Most likely your betta will be travelling from the pet store or rescue in a small container or bag. The smaller the volume of water, the more susceptible it is to rapid temperature changes (influenced by the temperature outside the container).  


As you may be travelling home during the winter, in a cold vehicle, possibly over significant distance, it may be best to put the fish's bag/container in a small cooler or insulated lunch bag (with no ice in it, nor any heating packs, of course!) for the journey. This will offer extra insulation against temperature fluctuations, which, if sudden, are very stressful to fish, in severe cases causing shock or even death. The idea is simply to maintain the temperature of the water that the fish is in as best as possible, not to alter it in any way with the cooler.

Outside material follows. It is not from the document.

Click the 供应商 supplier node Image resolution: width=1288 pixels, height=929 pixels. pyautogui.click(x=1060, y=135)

Please note that while a betta, as a less delicate variety of fish, may survive a trip home without the insulation of a cooler, this does not make the trip any less stressful for them. Simply because they could withstand the trip without extra precautions, and because they cannot vocally communicate their distress to you, these are not reasons that they should  be denied extra efforts to preserve their health.

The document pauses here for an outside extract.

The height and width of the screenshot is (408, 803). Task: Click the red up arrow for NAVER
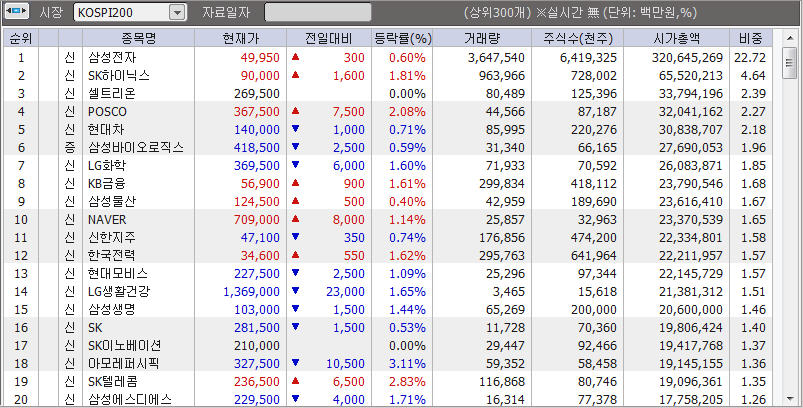tap(296, 219)
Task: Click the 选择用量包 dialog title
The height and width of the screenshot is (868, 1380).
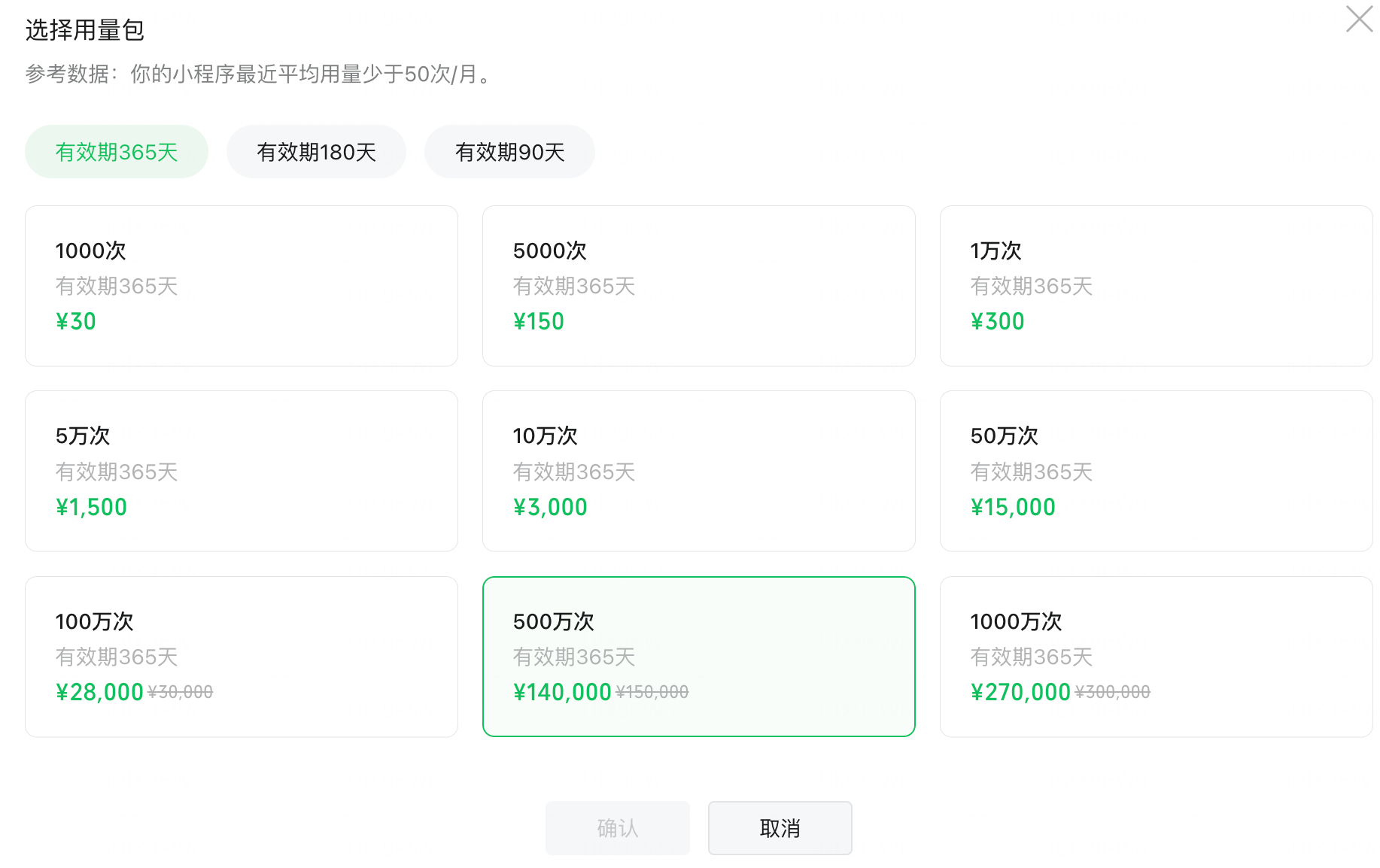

Acclimation is the process of transitioning a fish from the water in which s/he lived previously (ie: at the pet store) to the water in your tank. These two waters may differ significantly on several parameters, including temperature and pH, and so this transition must be done slowly so as not to shock the fish and jeopardize his/her health.


Bettas have the same acclimation requirements as other tropical fish - the DRIP ACCLIMATION method may be the best (see our page for the procedure), but any method must allow the fish to gradually adjust to the water chemistry and temperature of their new tank water prior to immersion/release into it.


When first introduced into their new tank, naturally bettas may experience some stress and may not eat for the first few days (see the end of the FEEDING section for a further discussion of this). To help a stressed betta to relax, lights can be dimmed and the tank can be placed with it's back near a wall so that the betta is not dealing with your movement on all sides of his tank and can feel more secure. Boxes, etc. can also be stood next to the sides of the tank if the fish seems extra stressed, so as to block out movement on the sides of the tank as well. Signs of stress include pale coloration, clamped fins, and hiding in the tank. These symptoms should resolve in a few days as the fish becomes comfortable in their new home and begins to explore. However, if the fish is still showing signs of stress after a few days, this may signify something more serious, such as illness, and should be monitored.